长链非编码RNA淋巴样增强因子1反义RNA 1调控miR-339-5p对骨肉瘤细胞增殖和凋亡作用的研究

Effect of LEFl-AS1 on osteosarcoma cell proliferation and apoptosis regulated by miR-339-5p

背景:长链非编码RNA(lncRNA)淋巴样增强因子1反义RNA 1(LEF1-AS1)在骨肉瘤中的生物学意义及机制尚不清楚。目的:研究LEF1-AS1对微小RNA(miR)-339-5p的靶向调控及对骨肉瘤细胞增殖和凋亡的影响。方法:实时荧光定量PCR(qRT-PCR)检测LEF1-AS1、miR-339-5p在人骨肉瘤组织和瘤旁组织中的表达。在细胞U2OS中转染si-LEF1-AS1,细胞计数试剂盒8(CCK-8)和克隆形成测定细胞增殖与克隆能力,流式细胞术检测细胞凋亡,免疫印迹实验检测P21和含半胱氨酸的天冬氨酸蛋白水解酶3(Caspase-3)蛋白表达。生物信息学预测和双荧光素酶报告实验分析LEF1-AS1和miR-339-5p的靶向关系。在细胞U2OS中共转染si-LEF1-AS1和anti-miR-339-5p,或共转染siLEF1-AS1和miR-339-5p,观察其在细胞增殖和凋亡中的作用。结果:与瘤旁组织比较,骨肉瘤组织中的LEF1-AS1表达量明显升高,miR-339-5p表达量显著减少(P<0.05)。抑制LEF1-AS1明显降低细胞U2OS的存活率和克隆形成数,显著提高凋亡率、P21和Caspase-3蛋白水平(P<0.05)。LEF1-AS1靶向、调控miR-339-5p的表达。si-LEF1-AS1和anti-miR-339-5p共转染明显减少细胞U2OS中miR-339-5p表达量、P21、Caspase-3蛋白表达量、细胞凋亡率,显著增加细胞U2OS存活率和克隆形成数(P<0.05)。si-LEF1-AS1和miR-339-5p共转染明显提高miR-339-5p表达量、P21、Caspase-3蛋白表达量和细胞凋亡率,显著降低细胞U2OS存活率和克隆形成数(P<0.05)。结论:LEF1-AS1靶向调控miR-339-5p的表达,抑制LEF1-AS1可抑制骨肉瘤细胞的增殖并诱导细胞凋亡。

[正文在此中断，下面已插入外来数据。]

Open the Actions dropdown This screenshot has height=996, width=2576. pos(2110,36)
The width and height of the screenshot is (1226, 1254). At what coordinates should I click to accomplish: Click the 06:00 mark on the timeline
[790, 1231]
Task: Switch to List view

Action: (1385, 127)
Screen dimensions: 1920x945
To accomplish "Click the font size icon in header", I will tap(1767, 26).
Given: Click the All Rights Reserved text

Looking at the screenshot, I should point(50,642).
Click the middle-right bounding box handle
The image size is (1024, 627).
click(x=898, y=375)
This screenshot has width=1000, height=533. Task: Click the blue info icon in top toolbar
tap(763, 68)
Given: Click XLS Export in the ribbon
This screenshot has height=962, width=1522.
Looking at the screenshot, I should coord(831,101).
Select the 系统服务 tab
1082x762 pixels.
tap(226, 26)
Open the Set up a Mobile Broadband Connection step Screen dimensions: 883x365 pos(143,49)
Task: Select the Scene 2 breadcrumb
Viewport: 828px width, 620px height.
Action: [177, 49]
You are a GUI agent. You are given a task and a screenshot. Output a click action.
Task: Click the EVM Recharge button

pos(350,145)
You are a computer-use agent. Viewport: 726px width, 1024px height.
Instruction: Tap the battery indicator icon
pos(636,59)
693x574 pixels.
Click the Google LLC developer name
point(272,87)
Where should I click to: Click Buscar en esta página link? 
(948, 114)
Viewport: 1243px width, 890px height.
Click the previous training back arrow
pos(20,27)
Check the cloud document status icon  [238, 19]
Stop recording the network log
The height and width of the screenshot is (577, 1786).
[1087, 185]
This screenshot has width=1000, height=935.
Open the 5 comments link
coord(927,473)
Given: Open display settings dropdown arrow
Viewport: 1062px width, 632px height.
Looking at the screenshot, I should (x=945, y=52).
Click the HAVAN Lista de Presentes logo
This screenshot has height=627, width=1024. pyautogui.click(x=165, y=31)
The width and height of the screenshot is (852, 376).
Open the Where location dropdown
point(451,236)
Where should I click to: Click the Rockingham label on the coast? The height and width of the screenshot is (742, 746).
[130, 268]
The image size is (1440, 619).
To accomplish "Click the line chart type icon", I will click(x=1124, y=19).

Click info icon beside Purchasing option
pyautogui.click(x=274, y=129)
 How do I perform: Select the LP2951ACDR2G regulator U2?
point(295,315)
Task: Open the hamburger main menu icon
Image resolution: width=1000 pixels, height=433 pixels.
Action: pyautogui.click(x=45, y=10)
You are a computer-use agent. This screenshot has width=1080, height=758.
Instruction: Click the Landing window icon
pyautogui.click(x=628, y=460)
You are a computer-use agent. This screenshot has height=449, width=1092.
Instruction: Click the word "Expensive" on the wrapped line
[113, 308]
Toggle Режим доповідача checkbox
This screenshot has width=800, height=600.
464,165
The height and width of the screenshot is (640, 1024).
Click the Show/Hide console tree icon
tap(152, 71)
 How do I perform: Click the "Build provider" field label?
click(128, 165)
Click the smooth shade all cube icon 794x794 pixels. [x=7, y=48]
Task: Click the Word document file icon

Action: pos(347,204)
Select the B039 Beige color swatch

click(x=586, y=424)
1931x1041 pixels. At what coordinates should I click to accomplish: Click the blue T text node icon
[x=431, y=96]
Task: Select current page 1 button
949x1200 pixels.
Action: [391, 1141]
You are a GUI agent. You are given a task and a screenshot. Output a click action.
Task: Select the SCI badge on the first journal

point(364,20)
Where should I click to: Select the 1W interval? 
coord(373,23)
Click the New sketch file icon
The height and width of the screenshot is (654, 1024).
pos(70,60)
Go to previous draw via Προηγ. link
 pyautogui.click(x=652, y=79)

Background:The biological significance and mechanism of long-chain non-coding RNA(lncRNA)lymphoid enhancer-binding factor 1 antisense RNA 1(LEF1-AS1)in osteosarcoma is still unclear.Objective:To study the targeted regulation of LEF1-AS1 on microRNA(miR)-339-5p and its effect on osteosarcoma cell proliferation and apoptosis.Methods:Quantitative real-time polymerase chain reaction(qRT-PCR)was used to detect the expression of LEF1-AS1 and miR-339-5p in human osteosarcoma tissue and adjacent tissues.si-LEF1-AS1 was transfected in cell U20S.Cell counting kit-8(CCK-8)and colony formation were employed to determine cell proliferation and cloning ability;flow cytometry measured the apoptosis of cell;western blot was applied to assay expression of P21 and cysteinyl aspartate specific proteinase 3(Caspase-3)protein.Bioinformatics prediction and dual luciferase reporting experiments analyzed the targeting relationship between LEF1-AS1 and miR-339-5p.Co-transfected si-LEF1-AS1 and anti-miR-339-5p,or co-transfected si-LEF1-AS1 and miR-339-5p in U20S were observed for their roles in cell proliferation and apoptosis.Results:Compared with adjacent tissue,the expression level of LEF1-AS1 in osteosarcoma tissue significantly increased,while the expression level of miR-339-5p greatly decreased(P<0.05).Inhibition of LEF1-AS1 dramatically reduced the survival rate of U20S and the number of colony formation,and evidently improved the apoptosis rate,P21 and Caspase-3 protein levels(P<0.05).LEF1-AS1 targeted and regulated the expression of miR-339-5p.miR-339-5p expression,P21,Caspase-3 protein expression,and apoptosis rate reduced obviously after co-transfection of si-LEF1-AS1 and anti-miR-339-5p in cell U20S,and cell U20S survival and cloning formation number increased apparently(P<0.05).Co-transfection of si-LEF1-AS1 and miR-339-5p notably improved miR-339-5p expression,P21,Caspase-3 protein expression,and apoptosis rate,and remarkably declined cell survival and the number of colony formation of U20S cells(P<0.05).Conclusions:Inhibition of LEF1-AS1 can inhibit the proliferation of osteosarcoma cells and induce apoptosis through targeted regulation of miR-339-5p expression.